ASSIGNMENT: Scan the records below and copy every line that contains the string "with".
(MATERIALS PROVIDED begins)
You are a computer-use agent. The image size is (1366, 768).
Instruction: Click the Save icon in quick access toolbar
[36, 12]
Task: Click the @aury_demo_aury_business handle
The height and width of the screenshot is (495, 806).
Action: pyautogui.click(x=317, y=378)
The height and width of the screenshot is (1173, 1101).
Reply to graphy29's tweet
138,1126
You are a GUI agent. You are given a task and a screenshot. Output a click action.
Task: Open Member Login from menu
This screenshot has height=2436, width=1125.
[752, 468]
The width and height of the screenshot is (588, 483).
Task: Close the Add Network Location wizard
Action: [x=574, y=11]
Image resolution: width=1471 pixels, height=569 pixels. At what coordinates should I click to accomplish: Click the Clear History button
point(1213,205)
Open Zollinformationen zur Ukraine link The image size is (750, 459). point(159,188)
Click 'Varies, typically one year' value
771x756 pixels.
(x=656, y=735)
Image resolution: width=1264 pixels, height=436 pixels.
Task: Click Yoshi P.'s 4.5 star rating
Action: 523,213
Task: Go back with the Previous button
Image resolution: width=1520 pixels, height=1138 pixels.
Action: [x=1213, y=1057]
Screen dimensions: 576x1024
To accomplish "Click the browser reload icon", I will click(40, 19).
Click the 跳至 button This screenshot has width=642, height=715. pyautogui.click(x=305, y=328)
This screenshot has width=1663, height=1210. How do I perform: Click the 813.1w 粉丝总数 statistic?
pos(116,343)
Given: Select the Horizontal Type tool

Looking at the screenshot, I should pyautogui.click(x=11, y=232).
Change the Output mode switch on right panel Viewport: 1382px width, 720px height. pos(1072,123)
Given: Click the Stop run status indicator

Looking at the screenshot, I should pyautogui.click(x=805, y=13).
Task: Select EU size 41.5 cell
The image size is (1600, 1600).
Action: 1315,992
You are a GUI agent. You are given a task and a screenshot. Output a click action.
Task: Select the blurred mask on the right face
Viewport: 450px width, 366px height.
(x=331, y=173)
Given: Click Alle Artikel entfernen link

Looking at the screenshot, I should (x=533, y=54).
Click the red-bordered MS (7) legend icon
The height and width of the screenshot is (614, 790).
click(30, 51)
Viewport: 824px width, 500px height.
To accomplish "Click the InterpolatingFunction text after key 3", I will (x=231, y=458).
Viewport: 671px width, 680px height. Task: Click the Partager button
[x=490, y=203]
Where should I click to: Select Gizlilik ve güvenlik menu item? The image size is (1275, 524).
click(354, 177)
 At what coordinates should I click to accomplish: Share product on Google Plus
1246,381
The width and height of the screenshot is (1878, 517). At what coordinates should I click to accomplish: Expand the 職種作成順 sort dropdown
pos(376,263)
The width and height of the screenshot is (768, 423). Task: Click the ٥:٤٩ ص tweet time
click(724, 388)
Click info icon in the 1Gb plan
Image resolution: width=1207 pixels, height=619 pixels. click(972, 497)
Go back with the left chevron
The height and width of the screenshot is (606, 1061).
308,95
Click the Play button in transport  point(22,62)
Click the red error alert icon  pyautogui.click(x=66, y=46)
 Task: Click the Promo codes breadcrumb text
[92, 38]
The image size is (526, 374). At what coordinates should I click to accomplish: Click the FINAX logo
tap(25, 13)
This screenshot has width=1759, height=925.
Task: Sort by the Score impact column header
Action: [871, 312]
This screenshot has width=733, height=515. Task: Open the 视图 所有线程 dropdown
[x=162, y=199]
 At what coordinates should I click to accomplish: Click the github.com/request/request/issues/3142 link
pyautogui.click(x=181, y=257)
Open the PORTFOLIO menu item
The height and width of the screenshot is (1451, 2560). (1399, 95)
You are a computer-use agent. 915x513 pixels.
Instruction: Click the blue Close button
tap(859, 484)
(MATERIALS PROVIDED ends)
ANSWER BOX:
Task: Go back with the Previous button
Go back with the left chevron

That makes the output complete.